Warehouse Fire Witnesses Afraid Prosecutors Want Documents Kept Sealed Until Pang Arrested
The King County prosecutor’s office has asked the court to keep sealed the documents that detail evidence in a deadly warehouse fire sealed, saying publicity in the case has alarmed some witnesses.
The affidavit filed Tuesday said virtually all of the witnesses who had talked to police called investigators “expressing great fear and alarm” after one batch of documents was released last week by King County Superior Court Judge William Downing.
Police are seeking Martin Pang, 39, for questioning in the Jan. 5 arson at a warehouse owned by his parents.
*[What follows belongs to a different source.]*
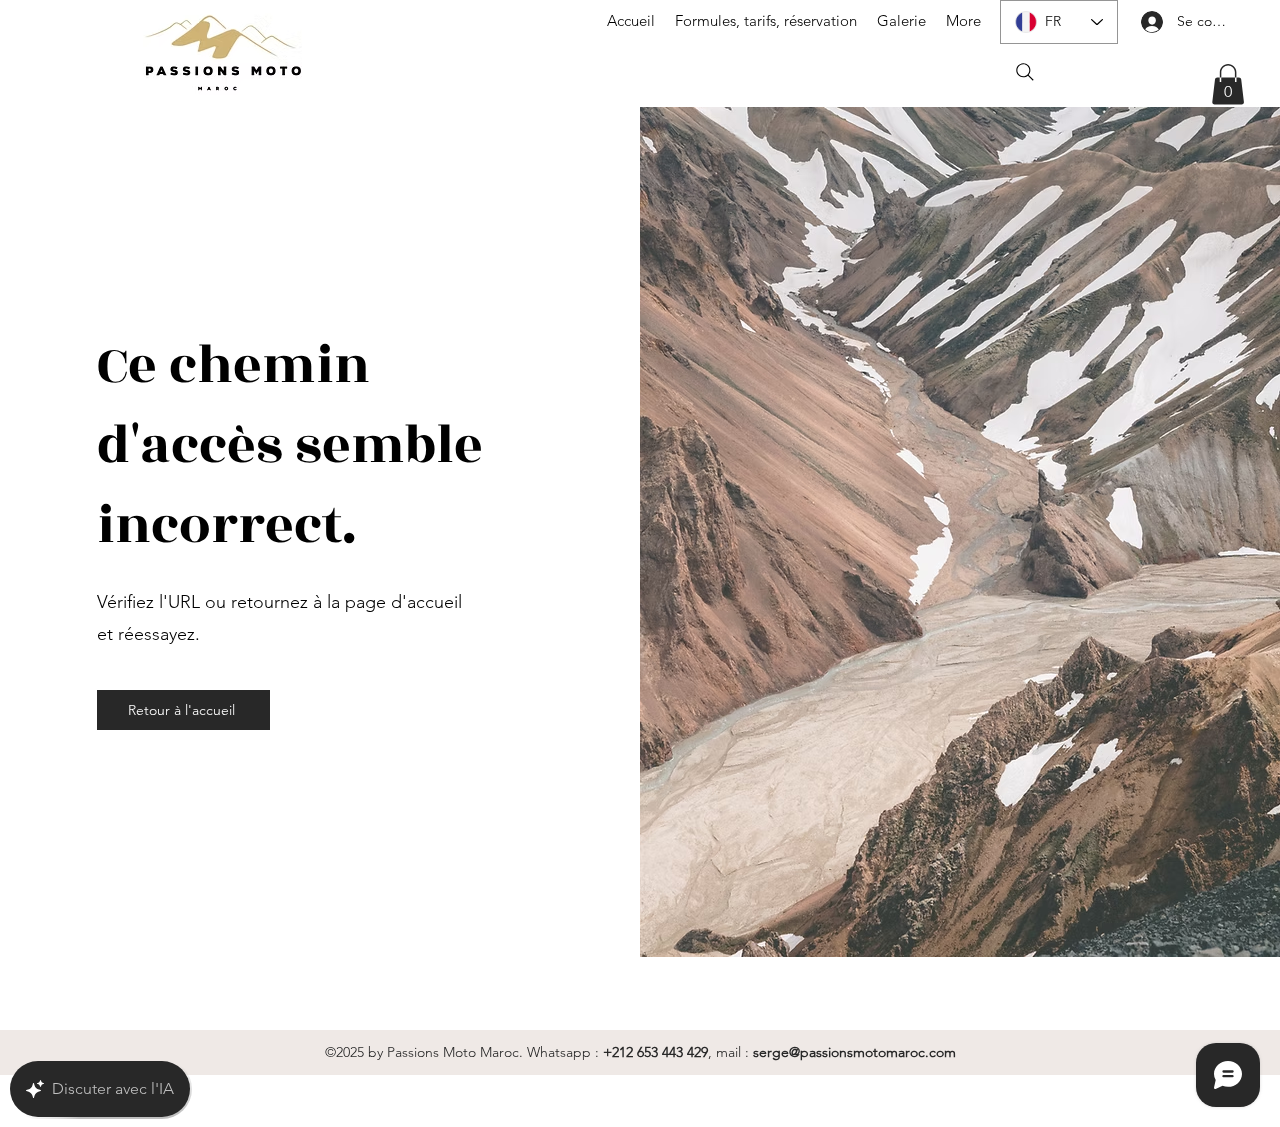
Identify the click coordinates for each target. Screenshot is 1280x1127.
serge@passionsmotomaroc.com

Four Seattle firefighters died in the blaze, which is being investigated as a homicide.
The affidavit said those who had previously talked to police were concerned Pang would discover they had been cooperating with investigators.
The affidavit by King County Deputy Prosecutor Craig Peterson added:
“Additional witnesses, many of them friends and former business associates of Martin Pang, have come forward and cooperated with the investigators. They too, based on their knowledge of Martin Pang, as well as his history, believe that they would be endangered should Martin Pang discover what they have said.
“It is believed that their fears would be alleviated once Martin Pang is placed in custody.”
One of Pang’s attorneys, John Henry Browne, said Tuesday night he still hopes to persuade his client to surrender.
Browne answered “no comment” when asked whether Pang was in the United States or whether he had met with Pang in Mexico last week, when Browne made a vacation trip there.
He did say that his colleague, attorney Allen Ressler, had talked with Pang as recently as Friday.
Browne said it is “certainly our intention” to have Pang turn himself in to answer a federal fugitive warrant seeking him in the fire that destroyed the Mary Pang Food Products warehouse.
Pang “has listened” to his attorneys in past conversations, Browne said.
He would not say whether Pang indicated he intended to turn himself in.
Meanwhile, a nationally syndicated television show that seeks the public’s help in finding fugitives will air a segment on Pang.
A crew from “America’s Most Wanted” is scheduled to be in Seattle this week to interview firefighters and investigators.
The television show was contacted by the federal Bureau of Alcohol, Tobacco and Firearms, which has been searching for Pang in the Los Angeles area.
“I don’t know what our track record is with them, but, logically speaking, more people who see his face on TV could possibly give us more leads,” said ATF agent John D’Angelo in Los Angeles.